Question about source code in faster_rcnn.py

brifuture · July 16, 2020, 6:47am

Hi, I have a question about the default RPNHead constructor, following is the source code from torchvision==0.6.1, located at models/detection/faster_rcnn.py around line 186:

if rpn_head is None:
    rpn_head = RPNHead(
        out_channels, rpn_anchor_generator.num_anchors_per_location()[0]
    )

My question is: Why the RPNHead is constructed with anchors as rpn_anchor_generator.num_anchors_per_location()[0] instead of sum(rpn_anchor_generator.num_anchors_per_location())?

For example: if I constructed rpn_anchor_generator with following code:

anchor_sizes = ((32,), (64,), (128,), (256,), (512,))
aspect_ratios = ((0.5, 1.0, 2.0),) * len(anchor_sizes)
rpn_anchor_generator = AnchorGenerator(
    anchor_sizes, aspect_ratios
)

I should get 15 anchors per location on the original Image? but with rpn_anchor_generator.num_anchors_per_location()[0] I could get only 3 anchors per location.

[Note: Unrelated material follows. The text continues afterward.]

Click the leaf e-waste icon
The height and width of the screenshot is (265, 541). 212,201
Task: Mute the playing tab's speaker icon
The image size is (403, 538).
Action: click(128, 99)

brifuture · July 26, 2020, 7:17am

Fine, I figured out the reason, here is the source code from torchvision.models.detection.rpn.RPNHead:

    def forward(self, x):
        # type: (List[Tensor])
        # print([i.shape for i in x])
        logits = []
        bbox_reg = []
        for feature in x:
            t = F.relu(self.conv(feature))
            logits.append(self.cls_logits(t))
            bbox_reg.append(self.bbox_pred(t))
            print("RPN", self.cls_logits(t).shape)
            print("RPN", self.bbox_pred(t).shape)
        return logits, bbox_reg

The anchor_sizes defined above anchor_sizes = ((32,), (64,), (128,), (256,), (512,)) will be iterated by the for loop, so the RPNHead only needs rpn_anchor_generator.num_anchors_per_location()[0] as the num_anchors because all anchor_sizes share the same ratios.